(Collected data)
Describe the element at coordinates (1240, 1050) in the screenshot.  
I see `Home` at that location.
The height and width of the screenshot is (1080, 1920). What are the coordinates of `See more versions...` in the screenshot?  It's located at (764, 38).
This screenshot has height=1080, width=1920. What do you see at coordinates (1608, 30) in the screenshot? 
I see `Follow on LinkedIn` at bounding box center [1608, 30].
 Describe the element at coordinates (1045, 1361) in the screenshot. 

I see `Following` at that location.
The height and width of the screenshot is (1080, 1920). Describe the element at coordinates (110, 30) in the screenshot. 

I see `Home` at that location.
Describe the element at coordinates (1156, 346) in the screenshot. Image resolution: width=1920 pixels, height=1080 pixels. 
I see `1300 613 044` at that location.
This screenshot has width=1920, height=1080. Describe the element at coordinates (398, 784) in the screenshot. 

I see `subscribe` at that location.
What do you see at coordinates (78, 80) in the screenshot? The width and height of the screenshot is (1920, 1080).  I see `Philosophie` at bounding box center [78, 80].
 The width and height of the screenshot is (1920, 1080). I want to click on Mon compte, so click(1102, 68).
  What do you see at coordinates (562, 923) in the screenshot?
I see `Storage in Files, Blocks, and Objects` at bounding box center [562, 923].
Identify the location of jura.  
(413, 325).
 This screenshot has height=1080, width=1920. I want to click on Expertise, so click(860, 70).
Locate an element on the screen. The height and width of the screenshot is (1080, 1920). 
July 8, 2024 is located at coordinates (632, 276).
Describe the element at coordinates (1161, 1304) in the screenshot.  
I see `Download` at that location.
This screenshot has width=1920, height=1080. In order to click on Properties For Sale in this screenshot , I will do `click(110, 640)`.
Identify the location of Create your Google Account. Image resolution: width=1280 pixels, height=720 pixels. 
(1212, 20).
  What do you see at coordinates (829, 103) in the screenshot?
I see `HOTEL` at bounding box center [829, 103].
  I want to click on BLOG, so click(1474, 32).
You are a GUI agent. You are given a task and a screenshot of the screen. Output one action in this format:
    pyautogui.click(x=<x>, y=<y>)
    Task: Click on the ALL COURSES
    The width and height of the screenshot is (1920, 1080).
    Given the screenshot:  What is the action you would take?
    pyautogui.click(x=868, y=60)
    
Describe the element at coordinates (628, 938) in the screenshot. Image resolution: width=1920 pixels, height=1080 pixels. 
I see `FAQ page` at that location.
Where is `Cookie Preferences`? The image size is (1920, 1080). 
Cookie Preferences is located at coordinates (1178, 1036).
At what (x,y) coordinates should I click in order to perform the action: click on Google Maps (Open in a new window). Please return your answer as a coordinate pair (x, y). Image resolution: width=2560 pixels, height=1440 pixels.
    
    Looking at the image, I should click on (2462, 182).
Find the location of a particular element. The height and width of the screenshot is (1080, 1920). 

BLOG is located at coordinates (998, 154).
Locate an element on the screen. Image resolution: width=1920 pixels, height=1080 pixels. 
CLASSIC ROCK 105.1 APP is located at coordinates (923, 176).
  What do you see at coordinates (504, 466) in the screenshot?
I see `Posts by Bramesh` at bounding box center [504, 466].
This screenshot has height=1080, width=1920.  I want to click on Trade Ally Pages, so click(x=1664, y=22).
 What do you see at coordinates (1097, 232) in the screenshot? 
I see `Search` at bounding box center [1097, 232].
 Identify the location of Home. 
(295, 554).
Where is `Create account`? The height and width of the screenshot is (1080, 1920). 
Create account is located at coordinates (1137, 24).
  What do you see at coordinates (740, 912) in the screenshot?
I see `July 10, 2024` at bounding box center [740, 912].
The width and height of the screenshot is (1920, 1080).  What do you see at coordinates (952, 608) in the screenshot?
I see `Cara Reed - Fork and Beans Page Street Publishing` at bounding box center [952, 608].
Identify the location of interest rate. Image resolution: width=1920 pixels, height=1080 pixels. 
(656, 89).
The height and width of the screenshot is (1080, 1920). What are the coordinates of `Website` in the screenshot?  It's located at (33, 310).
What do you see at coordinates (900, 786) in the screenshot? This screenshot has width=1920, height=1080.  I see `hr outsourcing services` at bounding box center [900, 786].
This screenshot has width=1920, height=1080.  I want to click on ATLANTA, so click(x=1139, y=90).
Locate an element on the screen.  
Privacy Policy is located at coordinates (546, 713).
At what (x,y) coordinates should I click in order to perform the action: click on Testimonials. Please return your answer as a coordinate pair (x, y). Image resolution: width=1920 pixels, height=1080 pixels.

» WHAT YOU ARE ASKED TO DO: Reproduce the listing above verbatim, keeping every line intact.

» IN RESPONSE:
Describe the element at coordinates (1240, 1050) in the screenshot.  
I see `Home` at that location.
The height and width of the screenshot is (1080, 1920). What are the coordinates of `See more versions...` in the screenshot?  It's located at (764, 38).
This screenshot has height=1080, width=1920. What do you see at coordinates (1608, 30) in the screenshot? 
I see `Follow on LinkedIn` at bounding box center [1608, 30].
 Describe the element at coordinates (1045, 1361) in the screenshot. 

I see `Following` at that location.
The height and width of the screenshot is (1080, 1920). Describe the element at coordinates (110, 30) in the screenshot. 

I see `Home` at that location.
Describe the element at coordinates (1156, 346) in the screenshot. Image resolution: width=1920 pixels, height=1080 pixels. 
I see `1300 613 044` at that location.
This screenshot has width=1920, height=1080. Describe the element at coordinates (398, 784) in the screenshot. 

I see `subscribe` at that location.
What do you see at coordinates (78, 80) in the screenshot? The width and height of the screenshot is (1920, 1080).  I see `Philosophie` at bounding box center [78, 80].
 The width and height of the screenshot is (1920, 1080). I want to click on Mon compte, so click(1102, 68).
  What do you see at coordinates (562, 923) in the screenshot?
I see `Storage in Files, Blocks, and Objects` at bounding box center [562, 923].
Identify the location of jura.  
(413, 325).
 This screenshot has height=1080, width=1920. I want to click on Expertise, so click(860, 70).
Locate an element on the screen. The height and width of the screenshot is (1080, 1920). 
July 8, 2024 is located at coordinates (632, 276).
Describe the element at coordinates (1161, 1304) in the screenshot.  
I see `Download` at that location.
This screenshot has width=1920, height=1080. In order to click on Properties For Sale in this screenshot , I will do `click(110, 640)`.
Identify the location of Create your Google Account. Image resolution: width=1280 pixels, height=720 pixels. 
(1212, 20).
  What do you see at coordinates (829, 103) in the screenshot?
I see `HOTEL` at bounding box center [829, 103].
  I want to click on BLOG, so click(1474, 32).
You are a GUI agent. You are given a task and a screenshot of the screen. Output one action in this format:
    pyautogui.click(x=<x>, y=<y>)
    Task: Click on the ALL COURSES
    The width and height of the screenshot is (1920, 1080).
    Given the screenshot:  What is the action you would take?
    pyautogui.click(x=868, y=60)
    
Describe the element at coordinates (628, 938) in the screenshot. Image resolution: width=1920 pixels, height=1080 pixels. 
I see `FAQ page` at that location.
Where is `Cookie Preferences`? The image size is (1920, 1080). 
Cookie Preferences is located at coordinates (1178, 1036).
At what (x,y) coordinates should I click in order to perform the action: click on Google Maps (Open in a new window). Please return your answer as a coordinate pair (x, y). Image resolution: width=2560 pixels, height=1440 pixels.
    
    Looking at the image, I should click on (2462, 182).
Find the location of a particular element. The height and width of the screenshot is (1080, 1920). 

BLOG is located at coordinates (998, 154).
Locate an element on the screen. Image resolution: width=1920 pixels, height=1080 pixels. 
CLASSIC ROCK 105.1 APP is located at coordinates (923, 176).
  What do you see at coordinates (504, 466) in the screenshot?
I see `Posts by Bramesh` at bounding box center [504, 466].
This screenshot has height=1080, width=1920.  I want to click on Trade Ally Pages, so click(x=1664, y=22).
 What do you see at coordinates (1097, 232) in the screenshot? 
I see `Search` at bounding box center [1097, 232].
 Identify the location of Home. 
(295, 554).
Where is `Create account`? The height and width of the screenshot is (1080, 1920). 
Create account is located at coordinates (1137, 24).
  What do you see at coordinates (740, 912) in the screenshot?
I see `July 10, 2024` at bounding box center [740, 912].
The width and height of the screenshot is (1920, 1080).  What do you see at coordinates (952, 608) in the screenshot?
I see `Cara Reed - Fork and Beans Page Street Publishing` at bounding box center [952, 608].
Identify the location of interest rate. Image resolution: width=1920 pixels, height=1080 pixels. 
(656, 89).
The height and width of the screenshot is (1080, 1920). What are the coordinates of `Website` in the screenshot?  It's located at (33, 310).
What do you see at coordinates (900, 786) in the screenshot? This screenshot has width=1920, height=1080.  I see `hr outsourcing services` at bounding box center [900, 786].
This screenshot has width=1920, height=1080.  I want to click on ATLANTA, so click(x=1139, y=90).
Locate an element on the screen.  
Privacy Policy is located at coordinates (546, 713).
At what (x,y) coordinates should I click in order to perform the action: click on Testimonials. Please return your answer as a coordinate pair (x, y). Image resolution: width=1920 pixels, height=1080 pixels.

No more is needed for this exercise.